Welcome to our dedicated page for Treace Medical Concepts SEC filings (Ticker: TMCI), a comprehensive resource for investors and traders seeking official regulatory documents including 10-K annual reports, 10-Q quarterly earnings, 8-K material events, and insider trading forms.
Treace Medical Concepts, Inc. filings document the regulatory disclosures of a medical technology company focused on devices for bunion and related midfoot surgery. Its 8-K reports cover operating results, preliminary unaudited financial information, Regulation FD investor materials, press-release exhibits and Inline XBRL cover data.
The company’s SEC record also includes disclosures on material financing arrangements, including term loan and revolving loan agreements, as well as officer departures, board changes and committee matters. Proxy materials address annual meeting procedures, director elections, executive compensation, equity awards and corporate governance for the Delaware corporation.
Treace Medical Concepts (TMCI) reported an insider Form 4 for its Chief Legal & Compliance Officer and Corporate Secretary. On 10/25/2025, the filer disposed of 984 shares of common stock at $0 under transaction code F. Following the transaction, the filer beneficially owned 548,281 shares directly. A footnote states this figure includes 426,170 restricted stock units.
Armistice Capital, LLC and Steven Boyd report beneficial ownership of 6,260,000 shares of Treace Medical Concepts, Inc., representing 9.91% of the outstanding common stock based on 63,173,126 shares outstanding as of July 31, 2025. The reported position is held directly by Armistice Capital Master Fund Ltd. with Armistice Capital acting as investment manager and Steven Boyd as managing member. The Reporting Persons disclaim sole voting or dispositive power; all voting and dispositive power is reported as shared (6,260,000 shares). The Master Fund is identified as the direct holder and retains rights to dividends or sale proceeds.
Scot Michael Elder, Chief Legal & Compliance Officer and corporate secretary of Treace Medical Concepts (TMCI), reported a Form 4 disclosing an equity transaction dated 08/09/2025. The filing lists a transaction coded "F" involving 10,515 shares at a reported price of $0. After the reported transaction, Mr. Elder beneficially owns 566,149 shares, held directly.
The filing states the beneficial ownership total includes 480,103 restricted stock units and indicates no derivative securities were reported. This disclosure describes the insider's reported change in non-derivative equity holdings and the composition of the reported stake.
Mark Hair, Chief Financial Officer of Treace Medical Concepts (TMCI), reported a change in beneficial ownership of common stock on 08/09/2025. The Form 4 records a disposition of 22,212 shares with a transaction code labeled "F" and a reported transaction price of $0. After the reported transaction the filing shows Mr. Hair beneficially owns 518,964 shares directly; that total expressly includes 421,228 restricted stock units. The filing discloses the magnitude of the ownership change but does not provide explanation for the transaction code or the zero price.
Sean F. Scanlan, identified as Chief Innovation Officer of Treace Medical Concepts, Inc. (TMCI), reported a common stock transaction dated 08/09/2025 on a Form 4. The filing records a transaction coded F and shows the reporting line items 9,814 with a marker D and a post-transaction beneficial ownership total of 373,807 shares held directly.
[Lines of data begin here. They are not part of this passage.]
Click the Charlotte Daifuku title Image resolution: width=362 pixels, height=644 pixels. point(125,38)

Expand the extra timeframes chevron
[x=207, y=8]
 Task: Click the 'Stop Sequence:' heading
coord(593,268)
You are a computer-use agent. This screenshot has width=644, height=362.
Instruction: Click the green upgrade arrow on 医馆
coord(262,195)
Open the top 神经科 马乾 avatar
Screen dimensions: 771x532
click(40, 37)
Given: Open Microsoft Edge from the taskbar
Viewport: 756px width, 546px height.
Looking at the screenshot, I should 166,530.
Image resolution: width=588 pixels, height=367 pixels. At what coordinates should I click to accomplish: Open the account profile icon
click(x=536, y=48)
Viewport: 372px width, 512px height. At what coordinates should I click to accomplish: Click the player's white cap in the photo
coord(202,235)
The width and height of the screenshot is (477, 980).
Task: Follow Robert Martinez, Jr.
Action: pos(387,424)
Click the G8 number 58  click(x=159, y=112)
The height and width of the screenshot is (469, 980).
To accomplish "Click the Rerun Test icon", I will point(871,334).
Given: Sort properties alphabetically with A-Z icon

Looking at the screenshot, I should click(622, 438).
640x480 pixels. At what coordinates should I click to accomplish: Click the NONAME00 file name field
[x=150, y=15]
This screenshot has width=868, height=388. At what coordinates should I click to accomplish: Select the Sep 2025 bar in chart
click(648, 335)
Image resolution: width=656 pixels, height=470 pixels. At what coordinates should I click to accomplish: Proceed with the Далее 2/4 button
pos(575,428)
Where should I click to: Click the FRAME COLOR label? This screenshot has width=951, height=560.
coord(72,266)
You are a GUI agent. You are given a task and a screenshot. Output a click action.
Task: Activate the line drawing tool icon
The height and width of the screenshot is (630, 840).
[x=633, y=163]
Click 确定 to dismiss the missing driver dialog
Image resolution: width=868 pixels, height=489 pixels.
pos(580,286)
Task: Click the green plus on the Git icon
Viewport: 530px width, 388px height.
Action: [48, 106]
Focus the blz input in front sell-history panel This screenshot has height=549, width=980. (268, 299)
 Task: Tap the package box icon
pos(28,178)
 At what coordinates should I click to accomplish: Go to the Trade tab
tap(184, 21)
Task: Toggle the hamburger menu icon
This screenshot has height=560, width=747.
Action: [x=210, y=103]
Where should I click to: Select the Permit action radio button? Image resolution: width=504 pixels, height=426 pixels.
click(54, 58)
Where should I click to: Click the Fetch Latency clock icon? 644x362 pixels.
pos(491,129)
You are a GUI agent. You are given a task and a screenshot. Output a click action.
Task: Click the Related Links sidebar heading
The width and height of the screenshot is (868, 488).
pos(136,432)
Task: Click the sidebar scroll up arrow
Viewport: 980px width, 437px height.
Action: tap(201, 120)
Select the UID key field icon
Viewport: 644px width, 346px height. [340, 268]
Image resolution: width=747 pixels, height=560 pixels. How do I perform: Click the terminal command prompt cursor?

The form includes an explanatory footnote that the beneficial ownership figure includes 284,798 restricted stock units. The filing was executed by an attorney-in-fact on behalf of Mr. Scanlan as indicated on the form.
Aaron Berutti, SVP, Sales at Treace Medical Concepts (TMCI), reported a change in beneficial ownership that results in 205,092 shares held beneficially. The filing shows a transaction dated 08/09/2025 listing 4,907 common shares with a recorded price of $0.
The reported total ownership explicitly includes 181,955 restricted stock units, per the form explanation. The disclosure is a Form 4 insider report reflecting an officer-level change in equity holdings; the filing does not provide additional context about the nature of the $0 price or whether the change arose from vesting, issuance, conversion, or another mechanism.